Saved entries

━━━

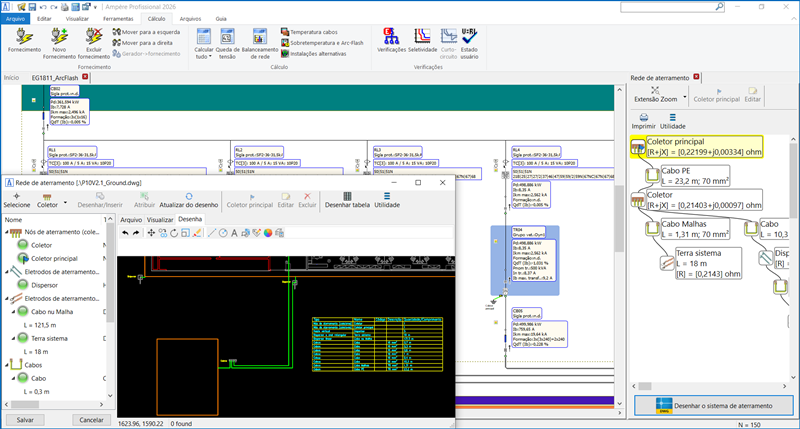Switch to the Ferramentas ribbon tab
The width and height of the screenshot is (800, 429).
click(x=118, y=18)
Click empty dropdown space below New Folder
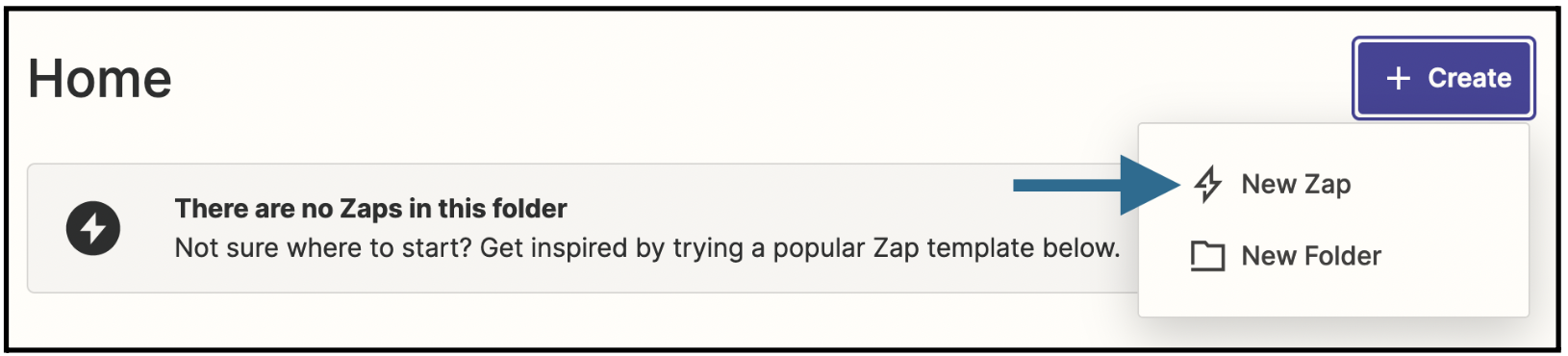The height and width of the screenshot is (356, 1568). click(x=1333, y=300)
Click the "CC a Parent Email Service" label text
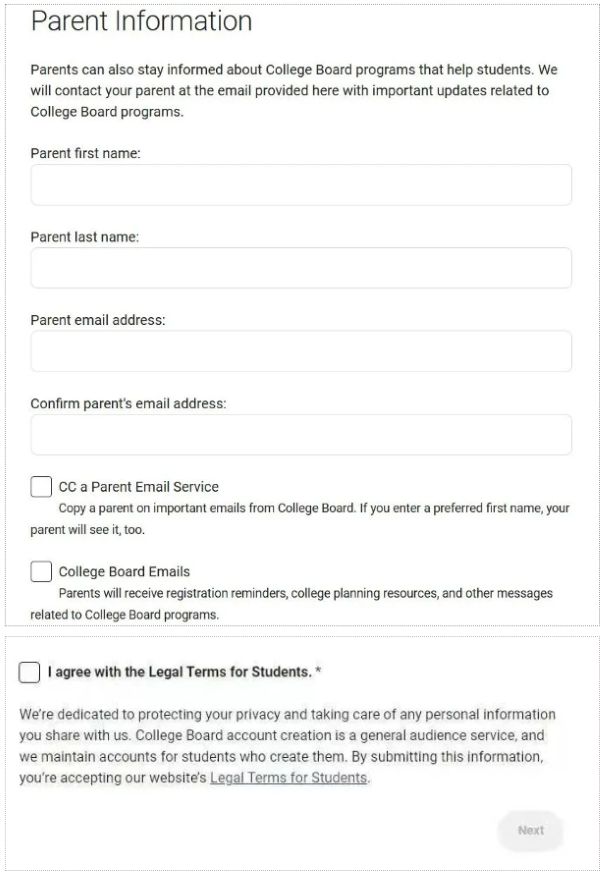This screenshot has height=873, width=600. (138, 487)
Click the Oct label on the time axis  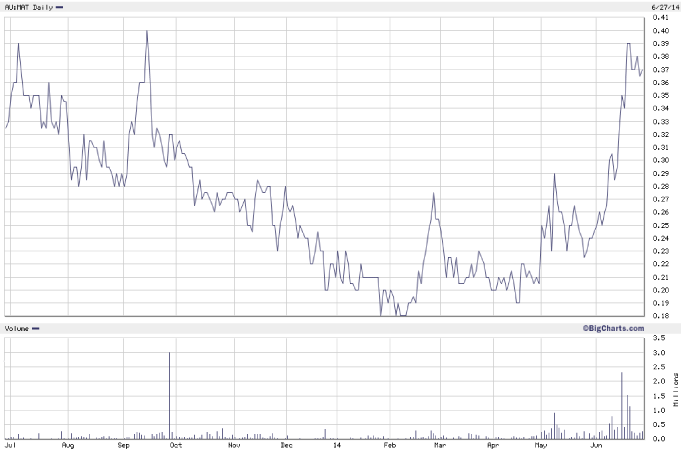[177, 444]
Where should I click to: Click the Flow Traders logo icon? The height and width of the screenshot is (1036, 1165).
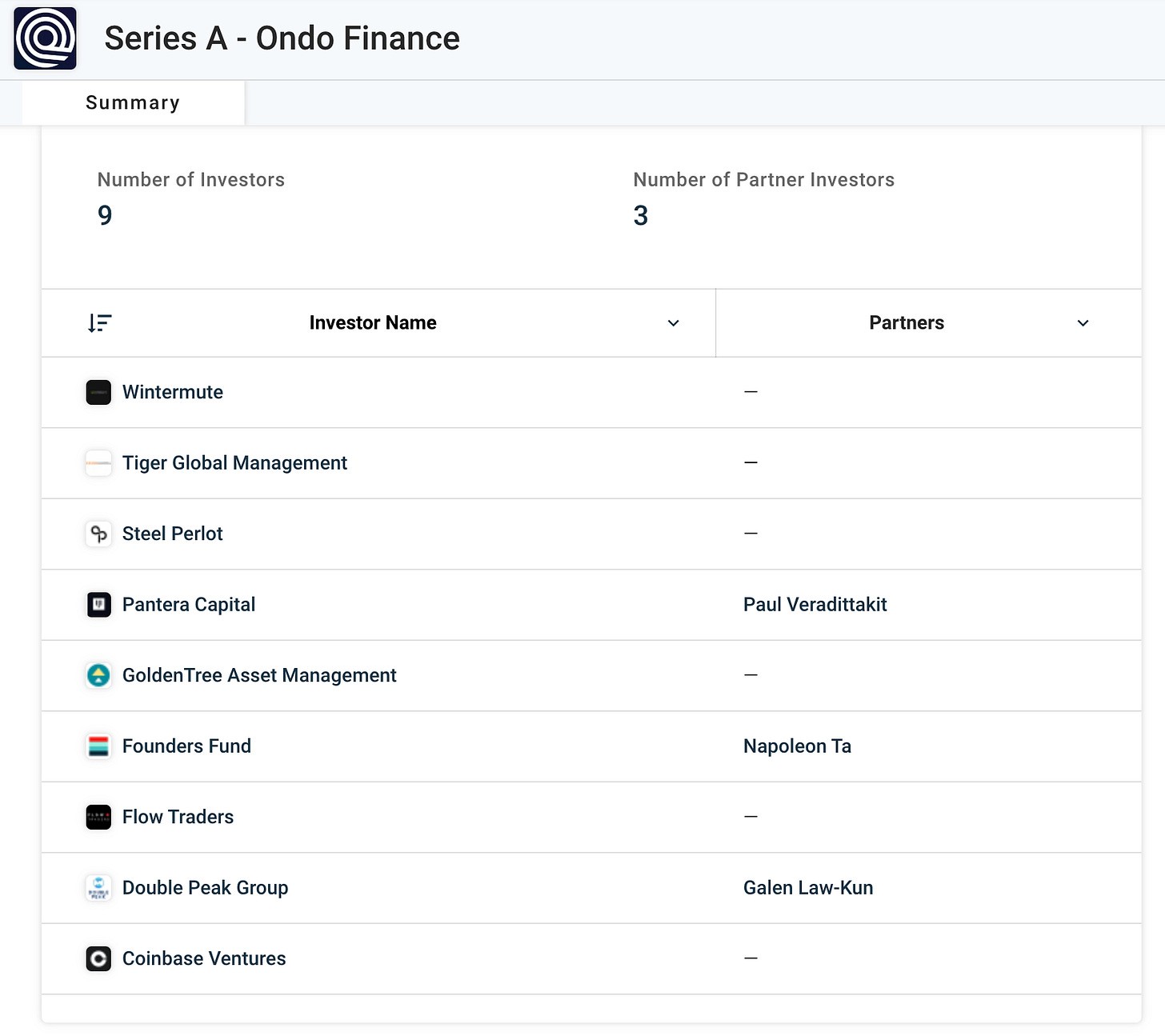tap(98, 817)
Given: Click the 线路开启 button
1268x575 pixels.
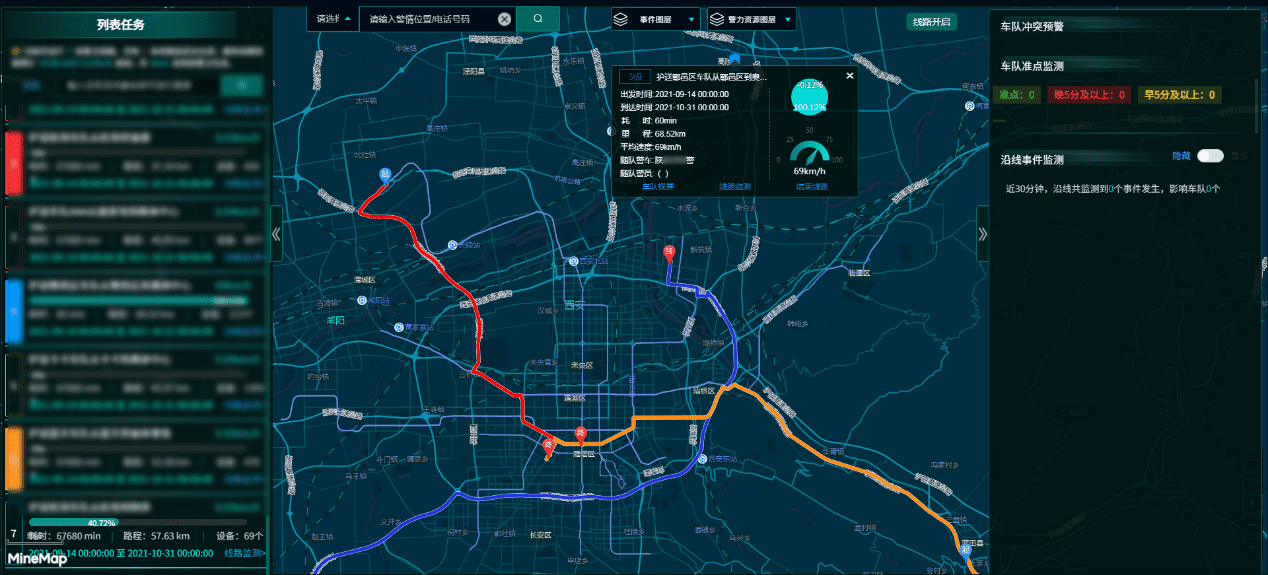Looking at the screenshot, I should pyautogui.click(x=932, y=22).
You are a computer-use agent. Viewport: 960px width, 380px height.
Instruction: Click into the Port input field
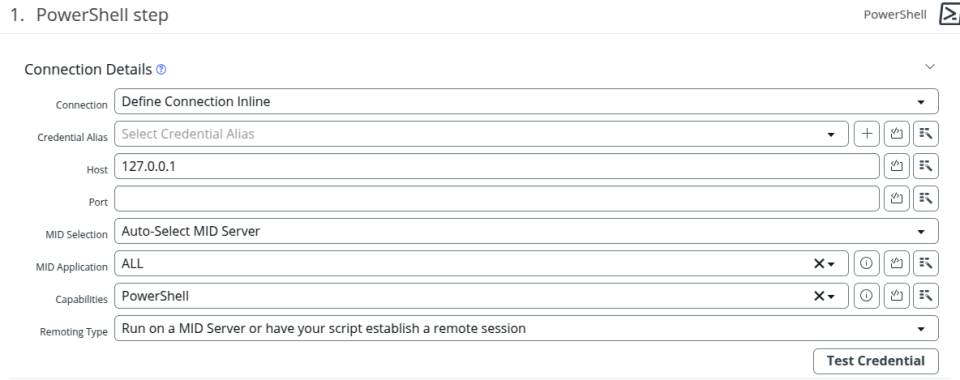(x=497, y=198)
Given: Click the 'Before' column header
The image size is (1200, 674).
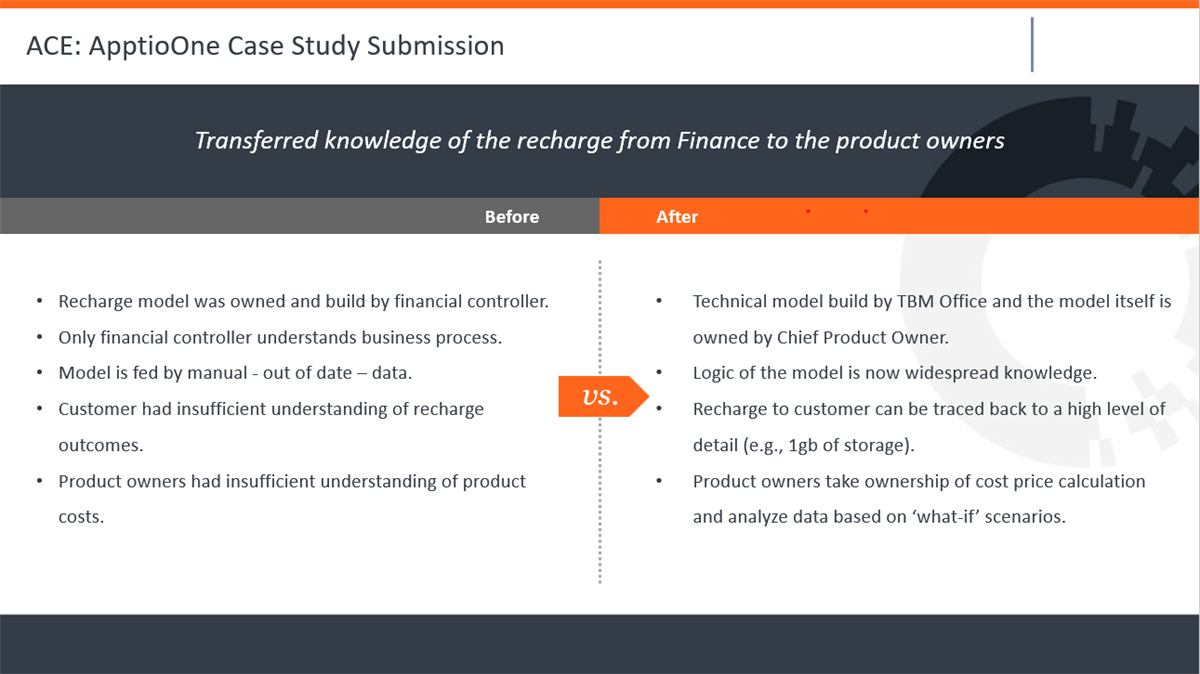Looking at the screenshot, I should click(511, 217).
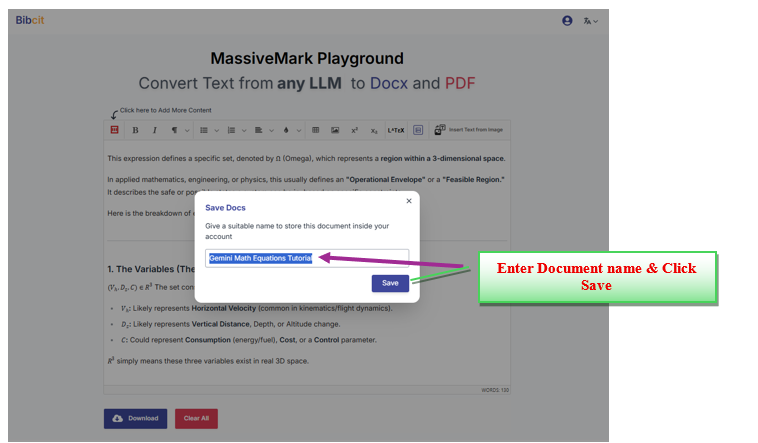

━━━

→ **What the task requires**
What are the lines of the data above that include the string "Given"? Copy them.

→ **Result of the task**
Given: Click the 线路开启 button
Given: Click the 'Before' column header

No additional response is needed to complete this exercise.